I've been giving some thought to principles. First of all, a fair, efficient and honest taxation system would enable us to receive far more income, because the multinationals would be paying their fair share of tax. It should be fair and equitable to all people and to all economic entities, including Australian businesses, and with no exemptions for foreign companies, which are now largely exempt. Making foreign companies and speculators pay their fair share of tax would quickly end the budget deficit and overseas debt and fund future infrastructure without borrowing. The second principle: it should be in the national interest.

The third principle—and this is very, very important for a country, and the reason I went through the problems that are coming from this building—is that it should be incorruptible and impossible for politicians to fiddle with. A major source of political power is the ability of politicians to make legislation that punishes or advantages particular groups. This ability gives politicians from the uniparty enormous power over others because they can enact, for example, taxation provisions that assist their supporters or hurt their supporters' competitors. An honest tax system removes this blatant abuse of power.

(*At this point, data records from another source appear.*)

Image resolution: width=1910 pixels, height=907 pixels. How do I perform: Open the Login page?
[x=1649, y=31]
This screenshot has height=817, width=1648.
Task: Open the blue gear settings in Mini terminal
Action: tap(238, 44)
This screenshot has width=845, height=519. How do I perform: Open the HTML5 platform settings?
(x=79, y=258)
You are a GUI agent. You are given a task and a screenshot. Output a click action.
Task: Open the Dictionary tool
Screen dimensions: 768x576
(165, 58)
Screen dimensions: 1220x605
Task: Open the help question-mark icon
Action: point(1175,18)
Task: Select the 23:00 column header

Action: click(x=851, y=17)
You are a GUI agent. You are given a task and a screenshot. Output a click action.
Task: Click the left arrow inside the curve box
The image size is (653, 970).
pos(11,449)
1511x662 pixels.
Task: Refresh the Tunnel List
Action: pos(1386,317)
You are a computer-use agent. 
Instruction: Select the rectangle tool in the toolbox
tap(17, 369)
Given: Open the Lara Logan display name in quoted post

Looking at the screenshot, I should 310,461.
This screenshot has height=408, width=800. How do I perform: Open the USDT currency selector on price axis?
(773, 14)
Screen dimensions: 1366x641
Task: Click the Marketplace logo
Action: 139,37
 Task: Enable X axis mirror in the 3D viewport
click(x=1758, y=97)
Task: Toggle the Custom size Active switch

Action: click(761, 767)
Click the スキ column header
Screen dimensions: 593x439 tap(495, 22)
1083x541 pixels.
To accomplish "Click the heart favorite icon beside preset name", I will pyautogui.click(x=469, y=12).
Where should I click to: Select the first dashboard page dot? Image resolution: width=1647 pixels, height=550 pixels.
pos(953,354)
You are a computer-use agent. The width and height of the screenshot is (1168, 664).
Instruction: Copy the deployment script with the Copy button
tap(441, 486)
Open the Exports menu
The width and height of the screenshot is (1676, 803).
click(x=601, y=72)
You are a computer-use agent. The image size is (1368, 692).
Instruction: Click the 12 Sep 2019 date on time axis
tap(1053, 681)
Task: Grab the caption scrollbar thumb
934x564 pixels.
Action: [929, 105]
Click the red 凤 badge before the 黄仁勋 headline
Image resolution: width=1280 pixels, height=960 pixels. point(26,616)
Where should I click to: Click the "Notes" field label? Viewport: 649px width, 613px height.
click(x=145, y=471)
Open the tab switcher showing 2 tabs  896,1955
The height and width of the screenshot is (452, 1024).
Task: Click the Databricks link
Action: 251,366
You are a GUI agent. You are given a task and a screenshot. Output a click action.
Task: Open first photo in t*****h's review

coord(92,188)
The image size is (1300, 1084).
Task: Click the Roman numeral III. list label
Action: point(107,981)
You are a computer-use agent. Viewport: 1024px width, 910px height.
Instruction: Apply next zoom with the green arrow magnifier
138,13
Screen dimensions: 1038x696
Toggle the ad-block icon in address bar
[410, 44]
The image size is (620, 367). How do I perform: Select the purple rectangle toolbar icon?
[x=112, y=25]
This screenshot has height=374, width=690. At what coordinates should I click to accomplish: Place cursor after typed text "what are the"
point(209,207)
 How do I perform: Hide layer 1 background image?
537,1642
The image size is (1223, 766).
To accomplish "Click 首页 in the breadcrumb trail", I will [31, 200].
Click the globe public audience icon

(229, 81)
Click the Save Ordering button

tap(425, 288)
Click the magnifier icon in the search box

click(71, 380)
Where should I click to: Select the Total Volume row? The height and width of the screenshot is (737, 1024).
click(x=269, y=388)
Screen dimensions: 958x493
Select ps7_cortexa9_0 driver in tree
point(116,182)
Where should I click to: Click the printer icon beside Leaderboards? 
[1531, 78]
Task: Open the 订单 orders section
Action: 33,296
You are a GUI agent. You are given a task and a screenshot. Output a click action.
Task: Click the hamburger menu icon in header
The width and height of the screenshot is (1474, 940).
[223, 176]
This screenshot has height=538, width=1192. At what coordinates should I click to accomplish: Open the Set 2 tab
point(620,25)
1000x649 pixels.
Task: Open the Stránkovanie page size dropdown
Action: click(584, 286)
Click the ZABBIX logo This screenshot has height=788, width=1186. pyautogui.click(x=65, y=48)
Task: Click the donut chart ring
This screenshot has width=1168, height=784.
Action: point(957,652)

The fourth principle: it should comply with and support our Constitution's intent and written provisions—not contradict our Constitution but comply with it. The fifth principle: there should be simplicity in understanding, administration and accountability. It should be completely transparent, unlike the current taxation system, which is deliberately opaque. There should be an objective basis for levying tax. Instead of assessing tax on profit and loss that can be fiddled, use objective measures. These do exist and include, for example, market sale price or straight-out unit cost.

The taxation system needs to be constructive, not punitive. It needs to be efficient to administer, with low administration costs, not the unwieldy behemoth that is administering, or mismanaging, tax at the moment. It should increase people's purchasing power. A good taxation system, an efficient taxation system, will increase people's purchasing power so people are economically far better off, because the burden will be shifted more towards multinationals.

The next principle: there should be minimal disruption to the economy, with no ability for politicians to manipulate the tax system across industry sectors or industry groups. The taxation system could be a wonderful way of getting aggregate economic data and detailed data.

The next principle is arguably one of the most important: accountability. When properly designed, a tax system develops accountability in the government and in the people, through being a restraint on the cost of government. Taxes are necessary to pay for the cost of government, but what happens at the moment, because politicians from the uniparty can ratchet taxation up freely, is that they tend to abuse it and neglect their accountability to the people for managing costs. Politicians will have to manage within the country's means. The next principle: it should help people to become independent of government.

In wrapping up I want to say, again, to the senators who didn't hear me in my opening comments: we support this bill. But it is far too little. Why is it too little? We have plenty of money in this country for investment. We have super funds holding enormous sacks of gold, from rivers of gold. I'm asking the government to change your ways. Put families before large, foreign multinationals—Blackrock, State Street, Vanguard, First State. Put national interest before large, foreign multinationals. Reclaim our national sovereignty, and put it before large, foreign multinationals. Put Australia and Australians first.

I asked this question at the start: why? I ask this question now: why not?